--- START OF Record list ---

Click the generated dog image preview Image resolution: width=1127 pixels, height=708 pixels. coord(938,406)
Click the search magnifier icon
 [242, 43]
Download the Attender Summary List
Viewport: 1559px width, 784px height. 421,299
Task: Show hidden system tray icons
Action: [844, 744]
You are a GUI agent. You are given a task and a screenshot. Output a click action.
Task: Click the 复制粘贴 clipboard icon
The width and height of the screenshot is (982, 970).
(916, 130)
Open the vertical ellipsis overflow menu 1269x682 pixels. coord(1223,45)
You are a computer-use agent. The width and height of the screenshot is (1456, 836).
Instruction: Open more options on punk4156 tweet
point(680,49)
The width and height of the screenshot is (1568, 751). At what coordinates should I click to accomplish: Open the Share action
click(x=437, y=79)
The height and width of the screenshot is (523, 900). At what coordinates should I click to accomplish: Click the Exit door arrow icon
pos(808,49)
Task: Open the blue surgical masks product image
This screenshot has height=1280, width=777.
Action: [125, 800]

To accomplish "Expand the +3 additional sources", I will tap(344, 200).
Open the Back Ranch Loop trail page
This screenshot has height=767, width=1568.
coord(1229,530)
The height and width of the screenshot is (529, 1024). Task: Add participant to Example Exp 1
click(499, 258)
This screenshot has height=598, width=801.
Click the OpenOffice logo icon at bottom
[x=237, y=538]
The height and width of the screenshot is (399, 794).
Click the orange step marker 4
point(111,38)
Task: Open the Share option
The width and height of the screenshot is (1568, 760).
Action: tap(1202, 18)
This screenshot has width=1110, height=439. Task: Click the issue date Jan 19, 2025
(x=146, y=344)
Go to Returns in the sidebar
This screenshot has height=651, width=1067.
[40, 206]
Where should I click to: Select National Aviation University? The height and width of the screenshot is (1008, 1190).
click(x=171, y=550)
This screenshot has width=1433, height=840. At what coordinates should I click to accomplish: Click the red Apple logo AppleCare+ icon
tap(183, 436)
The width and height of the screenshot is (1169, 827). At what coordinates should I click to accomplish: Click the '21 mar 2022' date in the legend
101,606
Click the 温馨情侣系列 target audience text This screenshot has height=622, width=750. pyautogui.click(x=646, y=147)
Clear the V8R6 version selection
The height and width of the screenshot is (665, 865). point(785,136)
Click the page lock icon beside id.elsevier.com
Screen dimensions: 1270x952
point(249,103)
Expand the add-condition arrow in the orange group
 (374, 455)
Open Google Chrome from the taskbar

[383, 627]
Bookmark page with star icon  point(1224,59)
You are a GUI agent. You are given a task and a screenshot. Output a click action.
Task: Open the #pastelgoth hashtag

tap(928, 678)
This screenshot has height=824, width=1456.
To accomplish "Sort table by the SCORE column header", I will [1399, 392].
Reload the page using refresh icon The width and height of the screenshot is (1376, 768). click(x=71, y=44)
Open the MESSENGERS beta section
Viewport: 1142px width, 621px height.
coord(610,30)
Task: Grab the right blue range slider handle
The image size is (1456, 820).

--- END OF Record list ---

Rewrite all of the lines above, changing each occurrence of "At what coordinates should I click to accomplish" to "Where should I click to complete" and leaving everything else unchanged.

Click the generated dog image preview Image resolution: width=1127 pixels, height=708 pixels. coord(938,406)
Click the search magnifier icon
 [242, 43]
Download the Attender Summary List
Viewport: 1559px width, 784px height. 421,299
Task: Show hidden system tray icons
Action: [844, 744]
You are a GUI agent. You are given a task and a screenshot. Output a click action.
Task: Click the 复制粘贴 clipboard icon
The width and height of the screenshot is (982, 970).
(916, 130)
Open the vertical ellipsis overflow menu 1269x682 pixels. coord(1223,45)
You are a computer-use agent. The width and height of the screenshot is (1456, 836).
Instruction: Open more options on punk4156 tweet
point(680,49)
The width and height of the screenshot is (1568, 751). Where should I click to complete: Open the Share action
click(x=437, y=79)
The height and width of the screenshot is (523, 900). Where should I click to complete: Click the Exit door arrow icon
pos(808,49)
Task: Open the blue surgical masks product image
This screenshot has height=1280, width=777.
Action: [125, 800]

To accomplish "Expand the +3 additional sources", I will tap(344, 200).
Open the Back Ranch Loop trail page
This screenshot has height=767, width=1568.
coord(1229,530)
The height and width of the screenshot is (529, 1024). Task: Add participant to Example Exp 1
click(499, 258)
This screenshot has height=598, width=801.
Click the OpenOffice logo icon at bottom
[x=237, y=538]
The height and width of the screenshot is (399, 794).
Click the orange step marker 4
point(111,38)
Task: Open the Share option
The width and height of the screenshot is (1568, 760).
Action: tap(1202, 18)
This screenshot has width=1110, height=439. Task: Click the issue date Jan 19, 2025
(x=146, y=344)
Go to Returns in the sidebar
This screenshot has height=651, width=1067.
[40, 206]
Where should I click to: Select National Aviation University? The height and width of the screenshot is (1008, 1190).
click(x=171, y=550)
This screenshot has width=1433, height=840. Where should I click to complete: Click the red Apple logo AppleCare+ icon
tap(183, 436)
The width and height of the screenshot is (1169, 827). Where should I click to complete: Click the '21 mar 2022' date in the legend
101,606
Click the 温馨情侣系列 target audience text This screenshot has height=622, width=750. pyautogui.click(x=646, y=147)
Clear the V8R6 version selection
The height and width of the screenshot is (665, 865). point(785,136)
Click the page lock icon beside id.elsevier.com
Screen dimensions: 1270x952
point(249,103)
Expand the add-condition arrow in the orange group
 (374, 455)
Open Google Chrome from the taskbar

[383, 627]
Bookmark page with star icon  point(1224,59)
You are a GUI agent. You are given a task and a screenshot. Output a click action.
Task: Open the #pastelgoth hashtag

tap(928, 678)
This screenshot has height=824, width=1456.
To accomplish "Sort table by the SCORE column header", I will [1399, 392].
Reload the page using refresh icon The width and height of the screenshot is (1376, 768). click(x=71, y=44)
Open the MESSENGERS beta section
Viewport: 1142px width, 621px height.
coord(610,30)
Task: Grab the right blue range slider handle
The image size is (1456, 820).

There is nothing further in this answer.